Zumal absehbar sei, dass die Aufgabenstellungen der Branche mit der fortschreitenden Transformation hin zur Kreislaufwirtschaft immer komplexer werden. Um nicht nur in vorsortierten Industrieabfällen, sondern perspektivisch auch im Hausmüll Wertstoffe für die Wiederverwertung aufzuspüren und zu sichern, könnte sich die Kombination von LIBS und KI-Werkzeugen als echter Game-Changer erweisen.
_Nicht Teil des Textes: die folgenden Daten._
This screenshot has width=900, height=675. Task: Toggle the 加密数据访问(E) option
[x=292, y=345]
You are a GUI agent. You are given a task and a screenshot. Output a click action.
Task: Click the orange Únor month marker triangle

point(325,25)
Dies auch, weil entsprechend trainierte KI-Algorithmen in der Lage sind, Datenströme mehrerer parallel arbeitender optischer Sensoren zu verarbeiten. Das würde das Tor zu einer hohen Sortiergenauigkeit bei höchsten Prozessgeschwindigkeiten aufstoßen.
Die Fachleute in Aachen nutzen die Kombination der Lasertechnik mit 3D-Sensorik, um die exakte Position und Orientierung wertstoffhaltiger Materialien im Raum zu bestimmen. “So wissen wir genau, wohin wir den Laserstrahl lenken müssen, um die Materialbestimmung durchzuführen”, erläutert der Fraunhofer ILT-Experte. Innerhalb von Sekundenbruchteilen liegen dann detaillierte Informationen zur Lage, Qualität und zur exakten chemischen Zusammensetzung der jeweiligen Abfälle vor. Durch begleitende Regulatorik wie den digitalen Produktpass steigt künftig die Transparenz über die entlang der oft globalen Lieferketten eingesetzten Materialien zusätzlich.
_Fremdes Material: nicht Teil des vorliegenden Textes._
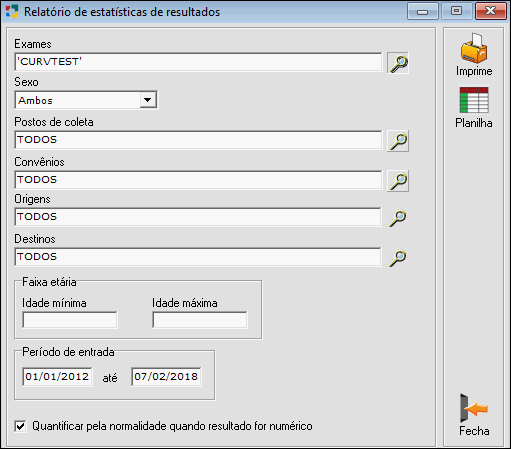Focus the Exames field with 'CURVTEST'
Die Transformation hin zur Kreislaufwirtschaft bleibt dennoch eine Herkulesaufgabe.
“Wir werden 2030 in der Lage sein, sehr viel mehr Substanzen zu erfassen”, so Fricke-Begemann. Doch ob es bis dahin gelingen wird, wertvolle Rohstoffe aus Altfahrzeugen, Elektroschrott und anderem Abfallströmen tatsächlich komplett zu recyceln und die entsprechenden Stoffkreisläufe zu schließen, sei fraglich. Doch LIBS weise in die richtige Richtung und könnte sich als Enabler echter Kreislaufprozesse ohne Downcycling erweisen.